Research
The Maciejowski lab investigates how innate immune responses, ordinarily linked to defense against pathogens, respond to cancer-intrinsic aberrations. The innate immune system relies on a limited number of germline-encoded receptors that recognize features associated with pathogens. Once activated innate immune receptors engage various cellular signaling pathways to activate wide-ranging, anti-pathogenic responses that include inflammation and production of other anti-viral or anti-microbial proteins. The distinction between pathogen and self can often be blurred especially within the cancer setting. One common feature associated with both pathogenic infection and cancer-associated genomic instability is the presence of double-stranded DNA in the cytosol. The cGAS-STING pathway senses and responds to cytosolic DNA by producing a wide-ranging pro-inflammatory response. The cGAS-STING pathway plays critical roles in anti-tumor immunity and the efficacy of immunotherapies. It is therefore critical to understand how the pathway is activated and regulated within the cancer setting. The Maciejowski lab discovered that the endoplasmic reticulum-associated TREX1 nuclease limits cGAS-STING activation in genomically unstable cancer cells by degrading DNA within aberrant nuclear compartments termed micronuclei, a major source of cytosolic DNA in many cancer cells (Figure 1). TREX1 activity at micronuclei depends on its associated with the endoplasmic reticulum. The lab now seeks to 1. Determine the mechanisms of ER-dependent TREX1 recruitment to MN, 2. Dissect the role of TREX1-interaction partners and non-catalytic elements of TREX1 in cGAS-STING regulation, 3. Pursue therapeutic opportunities arising from TREX1 micronuclei attack, 4. Understand how DNA damage at micronuclei impacts the cancer genome. Our long-term goals are to identify strategies to improve immunotherapies and obtain insights into cancer genome evolution.

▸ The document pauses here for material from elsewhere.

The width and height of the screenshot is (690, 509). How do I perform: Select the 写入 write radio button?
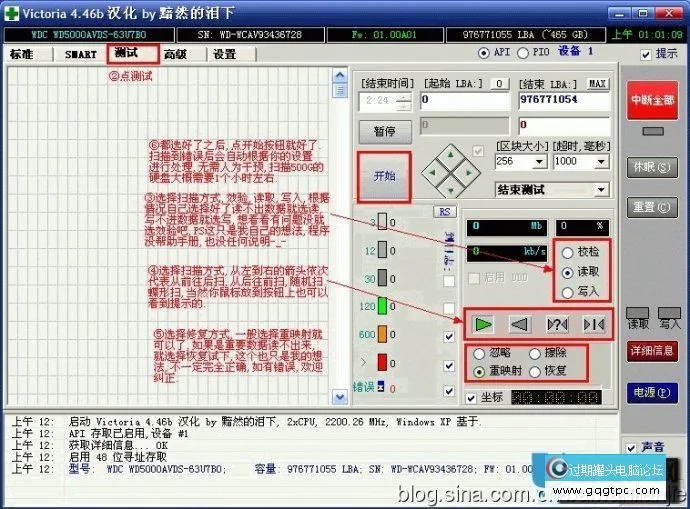tap(568, 291)
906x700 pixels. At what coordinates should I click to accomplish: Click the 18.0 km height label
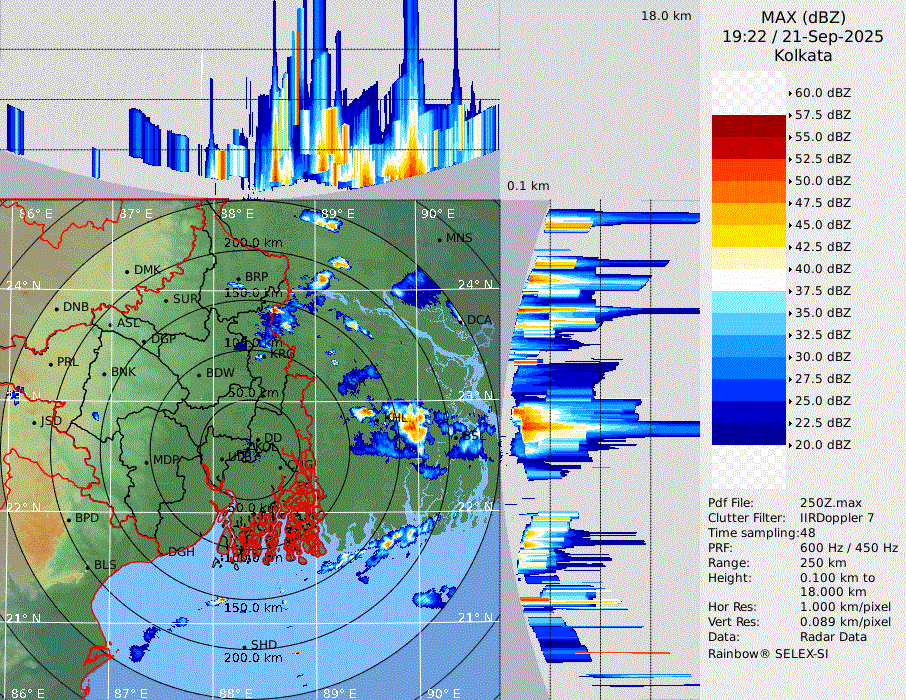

Parallel work in the lab focuses on the role of the APOBEC3 family of cytosine deaminases in cancer mutagenesis. The APOBEC3s, which target ssDNA of viruses and retroelements as part of the innate immune defense, are proposed to cause two prominent mutational signatures. APOBEC3 mutations are among the most prevalent mutational signatures detected across human cancer and associate with aggressive disease features, such as metastasis and therapy resistance. It is therefore critical understand the fundamental mechanisms underlying APOBEC3 mutagenesis in cancer. The lab used cancer cell line models with active APOBEC3 mutagenesis to identify the APOBEC3A paralog as a major driver of mutagenesis indicating that APOBEC3A is a major enzymatic source of mutations in cancer (Figure 2). The current goals of the lab are to 1. Elucidate mechanisms underlying APOBEC3A-dependent mutagenesis; 2. Identify instigators of APOBEC3A dysfunction; 3. Dissect the roles of individual APOBEC3 enzymes in cancer mutagenesis.
Figure 1
Figure 2
Current Projects:
- Chromosomal instability
- cGAS-STING
- APOBEC3 mutagenesis
- Cancer genome evolution
Bio
John Maciejowski, Ph.D., joined the Sloan Kettering Institute as an Assistant Member in the Molecular Biology Program in 2017. John performed his doctoral work at MSK as part of the inaugural class of the Gerstner Sloan Kettering Graduate School of Biomedical Sciences. While at GSK, John worked in the lab of Prasad Jallepalli studying the mechanisms that maintain high fidelity chromosome segregation during mitosis. Following his graduate work, John joined Titia de Lange’s lab at Rockefeller University, where he identified a link between telomere dysfunction and the genesis of complex clusters of chromosome rearrangement and hypermutation.
Distinctions:
- Pershing Square Sohn Prize
- Pew Biomedical Scholar
- V Foundation Scholar
- Pathway to Independence Award
- Regeneron Prize for Creative Innovation
- Tri-Institutional Breakout Prize
- Jane Coffin Childs Fellowship